Leadership. When the dean teaches a section of a first-year or other gateway course, this signals to the faculty that such classes are valued. This can be helpful in creating respect for such courses across the campus.
Shared Responsibility. The faculty can see that the administrators are willing to take on direct responsibility for the curriculum and do some of the same work that they do. This helps break down the sense of hierarchy that often troubles academic institutions. If the leaders are willing to share responsibility, then they are “one of us.” There is a great deal of concern for shared governance in the modern academy. This approach can be called “shared teaching,” a concept that parallels “shared governance.”
Familiarity with Students. Administrators who have great responsibilities for admissions, support services, and teaching development programs can benefit from knowing the characteristics of students first-hand. Issues such as student anxiety, cognitive challenges, and the needs of inclusive pedagogy are better understood from direct experience with the students themselves.
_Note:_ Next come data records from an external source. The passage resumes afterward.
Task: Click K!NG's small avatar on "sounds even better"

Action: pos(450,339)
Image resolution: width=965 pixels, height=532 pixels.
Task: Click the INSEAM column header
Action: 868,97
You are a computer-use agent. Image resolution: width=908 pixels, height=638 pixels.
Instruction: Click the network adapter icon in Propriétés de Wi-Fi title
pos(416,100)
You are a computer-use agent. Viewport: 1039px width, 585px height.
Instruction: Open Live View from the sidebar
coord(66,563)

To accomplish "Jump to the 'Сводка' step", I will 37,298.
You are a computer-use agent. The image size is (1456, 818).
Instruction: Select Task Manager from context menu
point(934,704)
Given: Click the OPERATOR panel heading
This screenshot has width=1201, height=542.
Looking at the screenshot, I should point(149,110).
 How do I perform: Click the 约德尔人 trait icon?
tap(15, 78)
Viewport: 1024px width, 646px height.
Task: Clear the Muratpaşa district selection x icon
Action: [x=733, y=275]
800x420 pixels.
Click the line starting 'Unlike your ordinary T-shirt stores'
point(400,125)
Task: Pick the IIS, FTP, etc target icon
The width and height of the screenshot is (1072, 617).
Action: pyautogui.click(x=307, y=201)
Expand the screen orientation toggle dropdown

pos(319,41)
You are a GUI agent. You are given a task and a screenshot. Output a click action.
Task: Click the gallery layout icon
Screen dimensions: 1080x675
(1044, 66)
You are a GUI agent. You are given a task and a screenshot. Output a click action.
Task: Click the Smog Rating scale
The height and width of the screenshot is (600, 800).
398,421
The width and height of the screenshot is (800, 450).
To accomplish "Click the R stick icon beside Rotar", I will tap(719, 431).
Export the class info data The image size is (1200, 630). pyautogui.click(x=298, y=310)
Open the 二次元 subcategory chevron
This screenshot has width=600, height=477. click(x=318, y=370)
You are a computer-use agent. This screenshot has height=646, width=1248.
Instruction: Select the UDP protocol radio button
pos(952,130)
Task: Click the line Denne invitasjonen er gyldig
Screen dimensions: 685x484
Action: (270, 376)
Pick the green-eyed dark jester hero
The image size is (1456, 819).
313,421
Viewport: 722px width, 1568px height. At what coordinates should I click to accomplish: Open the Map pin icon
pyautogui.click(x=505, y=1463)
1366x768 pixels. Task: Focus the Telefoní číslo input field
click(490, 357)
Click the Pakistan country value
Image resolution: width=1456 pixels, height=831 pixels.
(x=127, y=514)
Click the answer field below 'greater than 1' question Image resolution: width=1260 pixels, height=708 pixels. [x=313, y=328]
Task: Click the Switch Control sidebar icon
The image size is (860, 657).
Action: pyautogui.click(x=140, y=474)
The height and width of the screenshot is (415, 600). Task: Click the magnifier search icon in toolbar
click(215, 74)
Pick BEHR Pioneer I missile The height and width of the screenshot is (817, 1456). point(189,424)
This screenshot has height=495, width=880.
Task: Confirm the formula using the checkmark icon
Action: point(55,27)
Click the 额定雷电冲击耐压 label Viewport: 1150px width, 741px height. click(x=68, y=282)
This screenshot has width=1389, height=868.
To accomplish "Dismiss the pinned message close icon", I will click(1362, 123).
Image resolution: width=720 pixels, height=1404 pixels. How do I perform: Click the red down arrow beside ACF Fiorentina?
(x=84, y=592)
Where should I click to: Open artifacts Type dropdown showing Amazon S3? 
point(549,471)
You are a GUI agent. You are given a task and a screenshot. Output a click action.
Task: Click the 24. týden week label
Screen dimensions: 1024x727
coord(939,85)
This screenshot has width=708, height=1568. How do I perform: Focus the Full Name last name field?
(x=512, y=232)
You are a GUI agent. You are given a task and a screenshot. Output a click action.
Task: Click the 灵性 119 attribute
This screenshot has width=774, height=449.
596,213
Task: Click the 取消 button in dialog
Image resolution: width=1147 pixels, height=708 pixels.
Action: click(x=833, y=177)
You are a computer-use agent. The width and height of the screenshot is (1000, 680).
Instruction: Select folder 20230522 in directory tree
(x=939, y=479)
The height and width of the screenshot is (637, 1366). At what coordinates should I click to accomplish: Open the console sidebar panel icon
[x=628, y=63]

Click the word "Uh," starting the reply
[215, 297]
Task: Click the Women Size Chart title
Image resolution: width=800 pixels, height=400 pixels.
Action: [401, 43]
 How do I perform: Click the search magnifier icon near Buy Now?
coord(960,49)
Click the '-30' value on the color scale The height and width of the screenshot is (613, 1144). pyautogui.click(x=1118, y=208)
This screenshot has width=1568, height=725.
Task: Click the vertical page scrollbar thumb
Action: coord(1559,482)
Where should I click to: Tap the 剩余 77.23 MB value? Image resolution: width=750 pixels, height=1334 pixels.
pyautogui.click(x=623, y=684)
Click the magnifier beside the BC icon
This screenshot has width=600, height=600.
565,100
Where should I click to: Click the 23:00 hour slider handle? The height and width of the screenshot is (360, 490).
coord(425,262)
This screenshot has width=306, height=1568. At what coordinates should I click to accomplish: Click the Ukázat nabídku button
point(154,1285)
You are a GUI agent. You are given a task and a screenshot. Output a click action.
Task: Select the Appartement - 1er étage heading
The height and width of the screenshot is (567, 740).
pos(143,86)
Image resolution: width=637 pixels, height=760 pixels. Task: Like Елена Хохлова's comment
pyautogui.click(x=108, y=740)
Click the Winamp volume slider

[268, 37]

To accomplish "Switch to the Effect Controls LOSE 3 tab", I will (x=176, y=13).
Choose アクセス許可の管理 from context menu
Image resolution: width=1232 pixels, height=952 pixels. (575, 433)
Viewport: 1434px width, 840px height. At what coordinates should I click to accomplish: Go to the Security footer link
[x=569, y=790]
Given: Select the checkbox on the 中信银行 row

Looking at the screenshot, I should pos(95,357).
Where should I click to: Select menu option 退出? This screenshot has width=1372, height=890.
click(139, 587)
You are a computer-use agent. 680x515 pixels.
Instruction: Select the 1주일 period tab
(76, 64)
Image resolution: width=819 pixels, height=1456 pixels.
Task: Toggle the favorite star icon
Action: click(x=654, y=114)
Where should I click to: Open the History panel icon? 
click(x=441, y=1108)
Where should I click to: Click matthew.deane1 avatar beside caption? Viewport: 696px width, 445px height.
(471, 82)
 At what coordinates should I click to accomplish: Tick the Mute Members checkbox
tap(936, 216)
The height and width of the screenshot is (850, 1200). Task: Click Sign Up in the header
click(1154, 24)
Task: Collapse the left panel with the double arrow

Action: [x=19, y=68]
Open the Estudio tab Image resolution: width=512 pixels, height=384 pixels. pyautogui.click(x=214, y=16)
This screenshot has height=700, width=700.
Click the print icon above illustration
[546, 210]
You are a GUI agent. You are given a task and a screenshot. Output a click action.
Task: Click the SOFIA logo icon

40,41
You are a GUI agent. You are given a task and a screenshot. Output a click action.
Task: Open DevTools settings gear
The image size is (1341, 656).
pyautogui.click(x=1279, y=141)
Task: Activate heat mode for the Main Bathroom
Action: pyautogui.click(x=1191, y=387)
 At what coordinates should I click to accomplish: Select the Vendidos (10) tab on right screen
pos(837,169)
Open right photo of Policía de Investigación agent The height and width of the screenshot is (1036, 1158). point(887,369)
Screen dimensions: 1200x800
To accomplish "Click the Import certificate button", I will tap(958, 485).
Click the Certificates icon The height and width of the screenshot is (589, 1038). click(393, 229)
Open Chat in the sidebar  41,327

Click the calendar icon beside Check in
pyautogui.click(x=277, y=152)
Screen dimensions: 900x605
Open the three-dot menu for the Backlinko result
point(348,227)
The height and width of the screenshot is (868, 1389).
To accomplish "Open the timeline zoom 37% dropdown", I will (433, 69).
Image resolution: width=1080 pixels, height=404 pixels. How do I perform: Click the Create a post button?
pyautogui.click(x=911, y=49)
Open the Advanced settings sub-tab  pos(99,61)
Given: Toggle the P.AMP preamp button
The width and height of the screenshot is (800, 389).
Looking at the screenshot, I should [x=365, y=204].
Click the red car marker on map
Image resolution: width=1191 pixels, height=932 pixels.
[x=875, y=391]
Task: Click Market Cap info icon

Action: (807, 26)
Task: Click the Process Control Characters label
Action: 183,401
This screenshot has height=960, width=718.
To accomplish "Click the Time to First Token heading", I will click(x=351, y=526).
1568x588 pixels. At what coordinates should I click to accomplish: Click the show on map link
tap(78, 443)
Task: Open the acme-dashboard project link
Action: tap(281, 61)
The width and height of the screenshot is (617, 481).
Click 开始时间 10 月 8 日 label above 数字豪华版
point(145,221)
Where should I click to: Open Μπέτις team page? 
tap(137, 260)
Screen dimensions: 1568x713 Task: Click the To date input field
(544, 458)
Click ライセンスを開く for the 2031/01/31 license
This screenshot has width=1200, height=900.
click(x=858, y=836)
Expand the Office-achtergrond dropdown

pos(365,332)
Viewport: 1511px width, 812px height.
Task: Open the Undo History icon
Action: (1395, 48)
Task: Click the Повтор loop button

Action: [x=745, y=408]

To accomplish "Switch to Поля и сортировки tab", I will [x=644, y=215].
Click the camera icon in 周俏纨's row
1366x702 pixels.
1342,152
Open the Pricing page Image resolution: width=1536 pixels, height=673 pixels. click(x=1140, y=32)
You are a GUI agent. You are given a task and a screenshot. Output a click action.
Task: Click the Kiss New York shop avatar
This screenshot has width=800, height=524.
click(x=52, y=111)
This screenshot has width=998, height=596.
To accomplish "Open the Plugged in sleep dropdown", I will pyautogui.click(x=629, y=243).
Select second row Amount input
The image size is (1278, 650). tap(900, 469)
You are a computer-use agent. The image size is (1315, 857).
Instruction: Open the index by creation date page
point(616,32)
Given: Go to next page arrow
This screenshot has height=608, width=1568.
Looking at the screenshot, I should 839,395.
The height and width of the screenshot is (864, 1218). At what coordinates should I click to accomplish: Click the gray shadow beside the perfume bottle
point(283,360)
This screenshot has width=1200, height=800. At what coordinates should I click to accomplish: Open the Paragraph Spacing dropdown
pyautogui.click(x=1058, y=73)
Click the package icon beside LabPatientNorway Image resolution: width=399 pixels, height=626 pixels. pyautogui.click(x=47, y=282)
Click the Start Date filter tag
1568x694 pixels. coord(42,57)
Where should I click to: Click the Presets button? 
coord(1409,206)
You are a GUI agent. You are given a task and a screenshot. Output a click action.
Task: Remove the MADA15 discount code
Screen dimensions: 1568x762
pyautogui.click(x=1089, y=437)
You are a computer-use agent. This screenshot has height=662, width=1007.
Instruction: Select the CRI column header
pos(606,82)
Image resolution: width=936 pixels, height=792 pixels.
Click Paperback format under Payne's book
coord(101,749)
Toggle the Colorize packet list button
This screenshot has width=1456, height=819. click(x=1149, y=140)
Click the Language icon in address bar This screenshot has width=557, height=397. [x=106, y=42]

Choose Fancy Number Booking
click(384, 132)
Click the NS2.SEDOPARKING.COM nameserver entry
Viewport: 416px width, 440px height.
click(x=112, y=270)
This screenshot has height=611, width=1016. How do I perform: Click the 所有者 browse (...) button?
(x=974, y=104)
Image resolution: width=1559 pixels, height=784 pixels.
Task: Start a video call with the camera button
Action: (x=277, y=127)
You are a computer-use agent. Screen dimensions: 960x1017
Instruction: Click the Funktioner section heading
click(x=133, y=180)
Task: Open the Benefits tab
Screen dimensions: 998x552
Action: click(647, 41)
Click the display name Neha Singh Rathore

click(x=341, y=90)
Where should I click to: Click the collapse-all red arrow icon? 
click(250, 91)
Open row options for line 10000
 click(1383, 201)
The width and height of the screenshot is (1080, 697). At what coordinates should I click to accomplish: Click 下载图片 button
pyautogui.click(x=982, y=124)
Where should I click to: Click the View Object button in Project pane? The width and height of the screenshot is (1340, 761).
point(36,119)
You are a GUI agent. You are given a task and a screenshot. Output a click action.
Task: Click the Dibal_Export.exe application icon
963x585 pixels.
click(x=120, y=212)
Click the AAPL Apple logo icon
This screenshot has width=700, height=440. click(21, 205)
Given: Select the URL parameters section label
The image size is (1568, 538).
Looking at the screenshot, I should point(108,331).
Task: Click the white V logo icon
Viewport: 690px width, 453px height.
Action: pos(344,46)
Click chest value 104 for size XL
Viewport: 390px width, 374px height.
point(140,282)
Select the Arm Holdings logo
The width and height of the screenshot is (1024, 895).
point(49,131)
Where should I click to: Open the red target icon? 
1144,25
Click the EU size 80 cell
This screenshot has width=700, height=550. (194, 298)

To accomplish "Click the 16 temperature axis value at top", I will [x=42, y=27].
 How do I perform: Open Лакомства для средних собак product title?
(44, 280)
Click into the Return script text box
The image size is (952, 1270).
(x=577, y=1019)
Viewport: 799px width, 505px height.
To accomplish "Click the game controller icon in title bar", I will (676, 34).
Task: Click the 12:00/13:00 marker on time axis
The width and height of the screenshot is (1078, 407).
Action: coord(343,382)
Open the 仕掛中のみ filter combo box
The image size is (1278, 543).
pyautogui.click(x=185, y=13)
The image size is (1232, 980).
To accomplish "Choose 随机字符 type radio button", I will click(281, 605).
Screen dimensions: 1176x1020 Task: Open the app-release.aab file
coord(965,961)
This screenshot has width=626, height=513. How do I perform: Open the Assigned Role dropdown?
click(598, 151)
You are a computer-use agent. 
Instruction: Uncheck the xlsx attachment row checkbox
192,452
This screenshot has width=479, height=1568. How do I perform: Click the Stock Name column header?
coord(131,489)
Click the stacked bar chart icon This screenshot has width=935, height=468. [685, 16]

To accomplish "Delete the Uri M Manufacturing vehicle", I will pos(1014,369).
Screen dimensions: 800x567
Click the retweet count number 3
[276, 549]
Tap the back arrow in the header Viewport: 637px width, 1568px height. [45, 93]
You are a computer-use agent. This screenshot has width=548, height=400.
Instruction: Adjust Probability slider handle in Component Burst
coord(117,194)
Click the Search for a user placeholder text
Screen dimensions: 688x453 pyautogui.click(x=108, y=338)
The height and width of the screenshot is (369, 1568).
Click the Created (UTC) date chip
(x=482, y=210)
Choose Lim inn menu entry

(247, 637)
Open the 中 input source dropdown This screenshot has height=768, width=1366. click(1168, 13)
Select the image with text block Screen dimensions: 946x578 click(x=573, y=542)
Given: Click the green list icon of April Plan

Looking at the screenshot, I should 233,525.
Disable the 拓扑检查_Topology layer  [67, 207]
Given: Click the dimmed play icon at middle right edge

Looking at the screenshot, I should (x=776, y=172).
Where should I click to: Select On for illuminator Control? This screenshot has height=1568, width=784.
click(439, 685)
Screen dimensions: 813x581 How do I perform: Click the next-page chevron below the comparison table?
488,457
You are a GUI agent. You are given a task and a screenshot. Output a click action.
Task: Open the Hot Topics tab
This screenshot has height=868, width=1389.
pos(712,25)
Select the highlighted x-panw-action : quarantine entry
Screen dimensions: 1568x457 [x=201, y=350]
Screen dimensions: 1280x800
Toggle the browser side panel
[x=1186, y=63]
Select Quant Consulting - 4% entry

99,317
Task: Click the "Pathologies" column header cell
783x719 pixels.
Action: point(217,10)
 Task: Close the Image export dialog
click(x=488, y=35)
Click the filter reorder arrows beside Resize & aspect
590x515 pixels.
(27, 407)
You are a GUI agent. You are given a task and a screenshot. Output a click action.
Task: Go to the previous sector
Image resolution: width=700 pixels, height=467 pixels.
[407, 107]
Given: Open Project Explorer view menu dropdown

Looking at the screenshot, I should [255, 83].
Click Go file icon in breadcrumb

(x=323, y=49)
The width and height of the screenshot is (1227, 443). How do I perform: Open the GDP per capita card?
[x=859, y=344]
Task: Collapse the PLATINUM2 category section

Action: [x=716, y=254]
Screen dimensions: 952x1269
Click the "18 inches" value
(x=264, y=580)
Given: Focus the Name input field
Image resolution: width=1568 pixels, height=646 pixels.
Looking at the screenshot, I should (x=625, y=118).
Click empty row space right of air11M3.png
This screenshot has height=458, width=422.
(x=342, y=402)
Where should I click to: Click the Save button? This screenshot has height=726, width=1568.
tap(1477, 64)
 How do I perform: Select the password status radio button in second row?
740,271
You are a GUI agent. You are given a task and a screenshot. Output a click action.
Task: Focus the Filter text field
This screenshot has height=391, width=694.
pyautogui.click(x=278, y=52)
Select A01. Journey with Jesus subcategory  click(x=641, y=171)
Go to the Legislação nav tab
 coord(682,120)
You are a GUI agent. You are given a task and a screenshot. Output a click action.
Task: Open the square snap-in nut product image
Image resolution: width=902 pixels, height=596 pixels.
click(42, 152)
New Ideas for Pedagogy. Experimentation with new pedagogies is quite common. The number of recently published books on how students learn makes clear that we are trying to construct pedagogies that are effective. Teaching a gateway course is an opportunity to try new ideas for teaching and to evaluate them.
Intellectual Stimulation. Administrators spend a great deal of time on budgeting, hiring, personnel procedures, report preparation, and meeting with constituencies such as trustees. These activities are critical and a good administrator who handles such issues with skill can make an important contribution to their institution. But teaching students at the beginning of their careers provides a different kind of activity—an intellectual stimulation that is refreshing. Those moments when you are in a classroom with students are a time when you are not interrupted by questions such as how to balance the budget or deal with a personnel dispute. Years ago a colleague commented to me, “The classroom is a relief.” This is perhaps an overstatement, but it does make the point. More recently, another colleague pointed out that Plato’s Republic and Natasha Trethewey’s collection of poems about growing up in the south, entitled Native Guard, are both about justice. This insight was fascinating, one easier to understand after teaching in my institution’s first year program and interacting with both texts.
It’s Fun. Perhaps the most important reason for teaching in gateway courses is that it is satisfying. The other reasons are in a sense subsets of this one. Most academic administrators started as faculty—faculty who teach. The chance to return to that beginning, if only for a few hours each week, is a wonderful way to maintain enthusiasm and vitality.
Gateway courses are at the heart of what we do. If academic administrators can be directly involved in them, we shall all benefit.